The SFA lies in a plane deep to the sartorius muscle, crossing over the adductor longus muscle. The proximal SFA is easily exposed by distal extension of the longitudinal incision made for exposure of the CFA. The SFA is located under the proximal sartorius muscle, which can be mobilized and retracted laterally. It can also be exposed in this fashion without exposing the CFA or DFA with a more distal incision placed along the anterior edge of the sartorius muscle (see below).
The SFA follows a course between the anterior and medial compartments of the thigh in an aponeurotic tunnel, the adductor (Hunter) canal, created by components of the investing fascia of the vastus medialis, sartorius, and the adductor longus muscles. , In addition to the SFA, the Hunter canal contains the femoral vein deep to the artery and two branches of the femoral nerve: the sensory saphenous nerve and the motor nerve to the vastus medialis muscle. To approach the SFA, the patient is placed with the leg externally rotated and the knee flexed to 30 degrees. A longitudinal incision is then made parallel to the anterior border of the sartorius to avoid disrupting the blood supply to the muscle, which enters on its inferomedial edge. The incision is carried down to the fascia lata, which is incised to expose the sartorius muscle. The muscle is then reflected in a posterior direction to reveal the roof of the Hunter canal. The fascia is opened to expose the SFA and vein. The vessels are often densely adhered to one another requiring careful dissection to separate them. Typically several large branches of the vein are encountered crossing over the artery, which should be divided. The SFA, even when widely patent on imaging, usually has some degree of atherosclerosis and is often calcified. In the authors’ experience, the surgeon should be prepared to extend the initial exposure either proximally or distally to find the most suitable area for clamping and/or placing an anastomosis.
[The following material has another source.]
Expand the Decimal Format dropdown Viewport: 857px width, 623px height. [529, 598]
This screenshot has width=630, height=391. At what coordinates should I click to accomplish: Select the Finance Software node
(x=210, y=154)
The popliteal artery is the extension of the SFA across the knee. It courses from the adductor hiatus at its superior border to the popliteus muscle at its inferior border. , It is important to understand the relationships of the muscles, nerves, fascia, and arteries to perform adequate exposure for safe arterial reconstruction. The vessels are encased in a connective tissue sheath and are loosely adherent to the tibial nerve. The entire neurovascular bundle is enclosed within the fat pad of the popliteal space, which can be quite bulky and extensive, especially in obese individuals. The popliteal artery gives rise to several small arteries around the knee joint that form important collaterals with the DFA.